Throughout the first half of the book, the man and boy are traveling this road. They have come upon times where people have gotten close or seen them, which cause them to panic and take off running. However, there has yet to be a time like this though.
When running from a man that passed by them during the night, the man and boy came up on a large extravagant house. “The house was tall” with “white doric columns,” a gravel driveway, and “the windows were oddly intact” (105). They thought the house was abandoned, so they went in.
After walking through the house, they came upon a door in the floor; “There’s a reason this is locked” (108). Papa is curious while the boy is worried and scared. There “were naked people, male and female,” in the corner of the hideous smelling room (110). McCarthy says that there was a man lying with his legs chopped off, “the stumps of them blackened and burnt.” I put two things together and go back a few pages; when describing the front porch, McCarthy says, “Chattel slaves has once trod those boards bearing food and drink on silver trays (106). I imagine the people locked in hidden room were once slaves. When the man heard someone say “Help us,” he and the boy took off back up the stairs. Once to the top, “A bearded face appeared blinking at the foot of the stairs. Please” (111). Luckily, they escaped those people, but when they looked out of the window, they noticed “four bearded men and two women” coming across the field.” The man and boy fled from the scene as fast as they could.
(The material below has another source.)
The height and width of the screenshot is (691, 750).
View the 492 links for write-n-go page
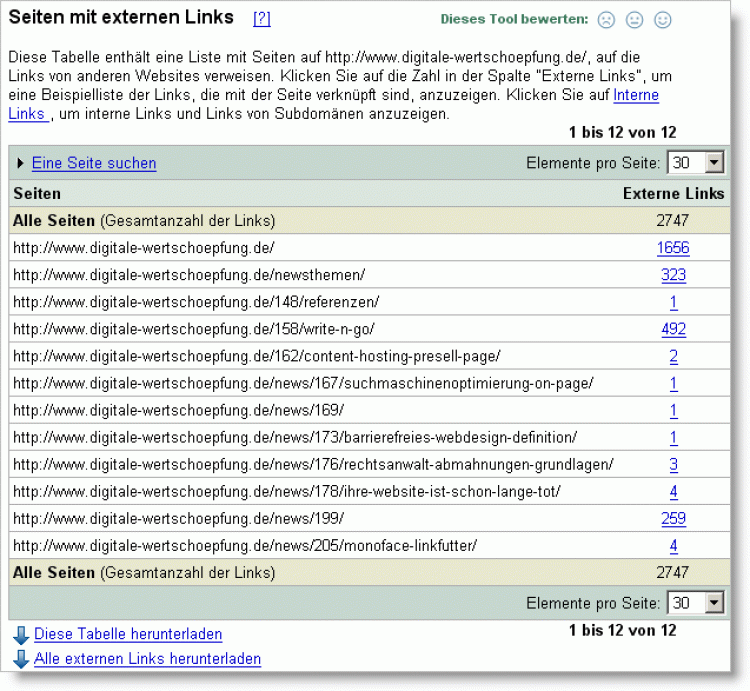(673, 329)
When in the woods, the man was going to leave the boy and try to distract the people from finding him. Before the man walked away, he handed the boy the gun and said, “If they find you you are going to have to do it. You put it in your mouth and point it up. Do it quick and hard” (113). “Papa” was worried they were going to find the boy. However, before he walked away, “all he saw was terror. He took the gun from him.” I could not imagine giving my child a gun and telling them to shoot themselves. After traveling the road for years, McCarthy says the boy is beginning to look like someone “out of a deathcamp” (117). That is such a harsh way to describe someone, but they have not been able to shower or eat much.
They came upon yet another house; this one had a barn with it. When penetrating through the house, the man gathers grape drink mix, a box cutter, and a screwdriver (119-121). On his way back to where the boy was sleeping on the hill, the man walked through the orchard. He stepped on something…”an apple” (120). Even though they were “dry and almost tasteless,” he ate one and began collecting some for the boy, more than he could carry. When Cormac says the apples were “dry and tasteless,” I feel he is referring to society and humans they have come across. They are savages and have no feelings; this can cause them to commit some pretty bad things. The next morning, the man goes back to the house before the boy wakes up. He finds water stored in a floorboard: “Nothing in his memory anywhere of anything so good” (123). As humans we take advantage of the resources we have. We don’t know how good something is until we don’t have it anymore. This is another representation of how God will always provide for you. The man and boy are never worried about where their next meal is coming from or when they will run out of water.